* **Required work**:
Please copy out all lines of the entries that contain the word "agent".

* **Dataset**:

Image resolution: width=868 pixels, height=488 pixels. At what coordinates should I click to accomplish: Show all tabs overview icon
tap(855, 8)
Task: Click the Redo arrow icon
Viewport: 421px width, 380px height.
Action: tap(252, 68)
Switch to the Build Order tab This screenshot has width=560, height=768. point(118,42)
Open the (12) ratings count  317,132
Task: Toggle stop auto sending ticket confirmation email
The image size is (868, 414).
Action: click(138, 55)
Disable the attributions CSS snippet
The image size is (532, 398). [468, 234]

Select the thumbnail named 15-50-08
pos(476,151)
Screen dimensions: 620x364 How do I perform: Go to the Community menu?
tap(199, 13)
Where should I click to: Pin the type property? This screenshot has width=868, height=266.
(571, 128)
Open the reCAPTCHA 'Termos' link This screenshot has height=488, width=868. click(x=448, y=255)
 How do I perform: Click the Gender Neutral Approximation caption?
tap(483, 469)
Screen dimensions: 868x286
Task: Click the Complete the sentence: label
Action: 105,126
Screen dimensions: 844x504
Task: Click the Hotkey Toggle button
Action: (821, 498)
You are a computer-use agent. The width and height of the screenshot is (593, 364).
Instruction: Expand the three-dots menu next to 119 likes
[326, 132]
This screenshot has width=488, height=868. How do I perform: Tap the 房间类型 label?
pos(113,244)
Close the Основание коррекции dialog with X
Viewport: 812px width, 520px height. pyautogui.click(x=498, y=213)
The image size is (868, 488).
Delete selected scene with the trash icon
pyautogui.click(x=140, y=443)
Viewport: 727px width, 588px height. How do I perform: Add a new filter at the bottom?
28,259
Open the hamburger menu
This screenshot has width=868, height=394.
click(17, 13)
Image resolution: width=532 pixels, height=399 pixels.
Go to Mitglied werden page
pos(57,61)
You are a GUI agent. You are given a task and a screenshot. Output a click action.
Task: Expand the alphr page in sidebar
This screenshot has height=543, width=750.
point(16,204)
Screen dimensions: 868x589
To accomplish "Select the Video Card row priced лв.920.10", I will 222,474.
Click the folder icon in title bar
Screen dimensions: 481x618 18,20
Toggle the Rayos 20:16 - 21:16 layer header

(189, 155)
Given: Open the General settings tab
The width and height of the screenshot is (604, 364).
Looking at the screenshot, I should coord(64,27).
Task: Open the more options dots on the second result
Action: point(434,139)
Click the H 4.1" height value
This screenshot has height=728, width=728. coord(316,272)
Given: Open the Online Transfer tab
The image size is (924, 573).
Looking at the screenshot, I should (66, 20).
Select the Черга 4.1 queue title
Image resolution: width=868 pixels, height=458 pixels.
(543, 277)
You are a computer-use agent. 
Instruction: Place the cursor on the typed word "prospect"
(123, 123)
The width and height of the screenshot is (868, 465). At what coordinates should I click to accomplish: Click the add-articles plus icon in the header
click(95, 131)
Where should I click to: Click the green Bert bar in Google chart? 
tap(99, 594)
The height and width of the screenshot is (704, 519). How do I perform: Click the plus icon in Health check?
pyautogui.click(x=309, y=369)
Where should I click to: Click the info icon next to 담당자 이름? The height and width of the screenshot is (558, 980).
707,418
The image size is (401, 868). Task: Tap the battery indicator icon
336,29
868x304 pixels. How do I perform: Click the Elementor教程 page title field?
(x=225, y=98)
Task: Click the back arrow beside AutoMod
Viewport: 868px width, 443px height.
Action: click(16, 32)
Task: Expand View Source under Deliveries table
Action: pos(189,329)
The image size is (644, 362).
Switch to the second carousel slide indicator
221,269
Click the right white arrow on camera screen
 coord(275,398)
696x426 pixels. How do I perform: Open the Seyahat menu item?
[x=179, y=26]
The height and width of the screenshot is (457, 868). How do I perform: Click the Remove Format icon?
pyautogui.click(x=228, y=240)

* **Reply to the exercise**:
You are a computer-use agent. The width and height of the screenshot is (593, 364).
You are a GUI agent. You are given a task and a screenshot. Output a click action.
You are a computer-use agent. 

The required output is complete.